You should rely only on the information contained in this document
or to which this document refers you, or in other offering
materials filed by us with the SEC. This prospectus supplement, the
accompanying prospectus and any free writing prospectus that we
prepare or authorize contain and incorporate by reference
information that you should consider when making your investment
decision. We have not, and the sales agents, forward sellers and
forward purchasers have not, authorized anyone to provide you with
different information and, if given, you should not rely on it. We
take no responsibility for, and can provide no assurance as to the
reliability of, any different or inconsistent information. This
document may only be used where it is legal to sell these
securities. We are not, and the sales agents, forward sellers and
forward purchasers are not, making an offer of these securities in
any jurisdiction where the offer is not permitted. You should not
assume that the information in this prospectus supplement, the
accompanying prospectus or the documents incorporated by reference
herein or therein is accurate as of any date other than the date on
the front of those documents. Our business, financial condition,
results of operations and prospects may have changed since the date
of such information.
PROSPECTUS SUPPLEMENT SUMMARY
The following information supplements, and should be read together
with, the information contained or incorporated by reference in
other parts of this prospectus supplement and the accompanying
prospectus. This summary highlights selected information from this
prospectus supplement and the accompanying prospectus. As a result,
it does not contain all of the information you should consider
before investing in our common stock.
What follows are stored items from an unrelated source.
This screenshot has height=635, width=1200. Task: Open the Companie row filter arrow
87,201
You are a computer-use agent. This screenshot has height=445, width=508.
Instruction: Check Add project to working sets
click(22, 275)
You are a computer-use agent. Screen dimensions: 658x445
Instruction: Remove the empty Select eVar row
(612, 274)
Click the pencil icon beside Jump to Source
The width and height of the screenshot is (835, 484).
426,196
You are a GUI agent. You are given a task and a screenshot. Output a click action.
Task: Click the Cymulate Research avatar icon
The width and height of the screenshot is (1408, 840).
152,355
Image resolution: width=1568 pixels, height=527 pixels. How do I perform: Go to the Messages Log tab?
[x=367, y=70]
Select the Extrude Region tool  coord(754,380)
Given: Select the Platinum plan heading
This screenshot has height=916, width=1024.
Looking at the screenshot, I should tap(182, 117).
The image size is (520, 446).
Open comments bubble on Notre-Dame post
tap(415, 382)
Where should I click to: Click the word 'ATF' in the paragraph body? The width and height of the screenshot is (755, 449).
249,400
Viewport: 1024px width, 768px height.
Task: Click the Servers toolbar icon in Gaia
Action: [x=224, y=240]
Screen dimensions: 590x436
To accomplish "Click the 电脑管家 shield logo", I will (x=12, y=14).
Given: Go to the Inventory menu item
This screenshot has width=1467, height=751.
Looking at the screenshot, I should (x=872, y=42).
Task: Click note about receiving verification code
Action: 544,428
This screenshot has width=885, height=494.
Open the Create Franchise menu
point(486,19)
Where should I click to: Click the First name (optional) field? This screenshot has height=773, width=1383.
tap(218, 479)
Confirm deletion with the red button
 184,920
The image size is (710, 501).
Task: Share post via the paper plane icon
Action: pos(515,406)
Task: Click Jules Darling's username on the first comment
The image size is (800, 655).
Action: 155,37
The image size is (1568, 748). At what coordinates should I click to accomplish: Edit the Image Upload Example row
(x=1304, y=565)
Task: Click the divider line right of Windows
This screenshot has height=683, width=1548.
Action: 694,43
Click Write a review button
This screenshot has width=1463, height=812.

You should carefully read
this prospectus supplement and the accompanying prospectus,
including the documents incorporated by reference, which are
described under the caption “Where You Can Find More Information”
in this prospectus supplement and the accompanying
prospectus.
Unless otherwise indicated or unless the context otherwise
requires, all references in this prospectus supplement to “PNMR,”
“PNM Resources,” “the Company,” “we,” “our” and “us” refer to PNM
Resources, Inc. and its subsidiaries. Unless otherwise indicated,
financial information included or incorporated by reference herein
is for PNM Resources, Inc. and its subsidiaries on a consolidated
basis.
PNM Resources
PNM Resources is an investor-owned holding company with two
regulated utilities providing electricity and electric services in
New Mexico and Texas. PNMR’s primary subsidiaries are Public
Service Company of New Mexico (“PNM”) and Texas-New Mexico Power
Company (“TNMP”). PNM is an electric utility that provides electric
generation, transmission, and distribution service to its
rate-regulated customers in New Mexico. TNMP provides regulated
transmission and distribution services to various retail electric
providers that, in turn, provide retail electric service to
consumers within TNMP’s service area in Texas.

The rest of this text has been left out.